The house is everything he described: high ceilings, original details, a modern kitchen, a library with built-in shelves, and a room perfect for a nursery already painted a soft sage green.
"You already bought it," I realize, seeing his expression.
"No." He takes my hands. "I made an offer contingent on your answer."
"My answer?"
“Move in with me,” Logan says, and his accent wraps around the words like velvet. Like something meant to be unwrapped slowly, savored. “Let’s build our life here. Together.”
I don’t answer right away.
Instead, I let my gaze wander across the room that could become our nursery—the soft edges, the tall windows that catch the light the same way mine do at home. This place doesn’t feel cold or curated. It feels imagined. Not his, not mine. Ours. A space waiting to become something more than just square footage.
I rest a hand on my stomach, still flat beneath my shirt, but suddenly full of possibilities. Full of reasons.
“One condition,” I say quietly.
“Anything,” he replies without hesitation.
“We paint the kitchen.”
His laugh is immediate and unguarded, like a breath he didn’t know he was holding. “Already planned on it. The current color would clash with your midnight baking sessions.”

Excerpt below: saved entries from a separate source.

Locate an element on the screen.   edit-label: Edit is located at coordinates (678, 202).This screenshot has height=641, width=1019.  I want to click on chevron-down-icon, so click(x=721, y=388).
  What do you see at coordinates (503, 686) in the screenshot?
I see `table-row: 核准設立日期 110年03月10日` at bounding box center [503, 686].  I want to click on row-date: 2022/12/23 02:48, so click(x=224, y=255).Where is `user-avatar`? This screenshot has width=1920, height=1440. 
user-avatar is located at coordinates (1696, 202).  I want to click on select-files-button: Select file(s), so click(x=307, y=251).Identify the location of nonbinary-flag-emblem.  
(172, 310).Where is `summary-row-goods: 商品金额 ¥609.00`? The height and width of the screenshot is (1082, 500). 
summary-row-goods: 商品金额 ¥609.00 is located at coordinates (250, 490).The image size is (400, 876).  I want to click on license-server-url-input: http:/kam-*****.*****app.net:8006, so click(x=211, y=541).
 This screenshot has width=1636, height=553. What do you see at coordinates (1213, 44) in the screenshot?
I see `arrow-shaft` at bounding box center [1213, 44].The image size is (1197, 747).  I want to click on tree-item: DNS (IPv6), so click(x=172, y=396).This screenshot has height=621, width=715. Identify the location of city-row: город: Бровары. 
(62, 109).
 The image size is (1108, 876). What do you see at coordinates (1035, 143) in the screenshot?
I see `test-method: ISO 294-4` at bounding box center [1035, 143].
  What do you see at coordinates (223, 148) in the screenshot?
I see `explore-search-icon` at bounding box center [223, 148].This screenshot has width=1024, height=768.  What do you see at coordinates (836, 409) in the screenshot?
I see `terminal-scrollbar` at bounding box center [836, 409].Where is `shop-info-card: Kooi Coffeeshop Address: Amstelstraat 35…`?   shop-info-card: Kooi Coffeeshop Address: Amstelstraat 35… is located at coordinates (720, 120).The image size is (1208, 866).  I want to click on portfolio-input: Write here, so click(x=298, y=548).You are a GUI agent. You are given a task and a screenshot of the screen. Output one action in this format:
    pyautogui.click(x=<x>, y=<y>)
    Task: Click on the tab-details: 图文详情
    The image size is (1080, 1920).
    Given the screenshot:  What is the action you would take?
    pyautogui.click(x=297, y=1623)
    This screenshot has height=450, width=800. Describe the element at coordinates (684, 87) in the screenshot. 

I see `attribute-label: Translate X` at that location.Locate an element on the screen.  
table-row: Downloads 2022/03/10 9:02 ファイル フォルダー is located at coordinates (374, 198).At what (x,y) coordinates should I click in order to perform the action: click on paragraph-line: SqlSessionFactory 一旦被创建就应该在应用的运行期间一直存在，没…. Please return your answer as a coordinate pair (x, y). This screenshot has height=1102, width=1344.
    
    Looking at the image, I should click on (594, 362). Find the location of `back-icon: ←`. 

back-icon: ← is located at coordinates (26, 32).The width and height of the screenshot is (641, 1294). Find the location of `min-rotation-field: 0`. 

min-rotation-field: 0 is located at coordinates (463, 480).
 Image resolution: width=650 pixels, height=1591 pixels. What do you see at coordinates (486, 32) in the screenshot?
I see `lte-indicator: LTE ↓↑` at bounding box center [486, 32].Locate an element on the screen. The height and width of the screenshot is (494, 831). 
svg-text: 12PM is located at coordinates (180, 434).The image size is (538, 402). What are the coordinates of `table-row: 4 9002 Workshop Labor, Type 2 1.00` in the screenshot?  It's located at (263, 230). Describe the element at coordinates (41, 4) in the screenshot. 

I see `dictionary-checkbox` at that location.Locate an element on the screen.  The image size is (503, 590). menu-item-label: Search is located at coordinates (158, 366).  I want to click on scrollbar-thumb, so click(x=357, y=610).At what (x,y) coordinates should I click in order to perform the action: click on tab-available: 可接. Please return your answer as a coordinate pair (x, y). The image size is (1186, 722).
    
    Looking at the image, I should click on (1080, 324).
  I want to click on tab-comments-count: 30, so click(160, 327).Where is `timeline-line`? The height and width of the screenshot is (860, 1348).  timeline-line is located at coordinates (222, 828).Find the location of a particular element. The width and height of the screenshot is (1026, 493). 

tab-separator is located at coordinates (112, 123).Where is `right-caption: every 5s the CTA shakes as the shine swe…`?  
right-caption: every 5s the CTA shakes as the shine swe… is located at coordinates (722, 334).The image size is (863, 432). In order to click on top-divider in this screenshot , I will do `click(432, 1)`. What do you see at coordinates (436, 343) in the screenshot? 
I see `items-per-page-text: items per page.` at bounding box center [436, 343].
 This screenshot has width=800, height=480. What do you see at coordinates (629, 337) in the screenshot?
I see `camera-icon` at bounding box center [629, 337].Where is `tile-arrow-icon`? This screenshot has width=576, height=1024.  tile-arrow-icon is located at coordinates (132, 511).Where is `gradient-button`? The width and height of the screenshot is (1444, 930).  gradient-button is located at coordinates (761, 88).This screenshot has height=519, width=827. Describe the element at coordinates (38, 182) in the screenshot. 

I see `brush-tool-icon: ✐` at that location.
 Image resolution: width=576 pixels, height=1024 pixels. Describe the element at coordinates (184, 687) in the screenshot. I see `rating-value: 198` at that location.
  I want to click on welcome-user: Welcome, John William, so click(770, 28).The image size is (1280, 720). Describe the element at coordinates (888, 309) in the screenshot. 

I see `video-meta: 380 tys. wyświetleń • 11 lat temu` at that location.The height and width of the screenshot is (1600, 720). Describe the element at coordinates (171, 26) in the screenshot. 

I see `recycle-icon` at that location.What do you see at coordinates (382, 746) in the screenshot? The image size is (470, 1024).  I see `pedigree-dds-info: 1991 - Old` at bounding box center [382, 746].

I smile, and then—because I know him—I add, “And my office stays downtown.”
He narrows his eyes. “That’s two conditions.”
“Take it or leave it.”
He doesn’t flinch. Just pulls me in close, one hand sliding over the gentle curve of my waist, fingers settling protectively over the place that will soon hold more than just hope. His voice dips low as he says, “I’ll take it. I’ll take all of it. Everything you want to give.”
I tilt my head, heart pounding. “Everything?”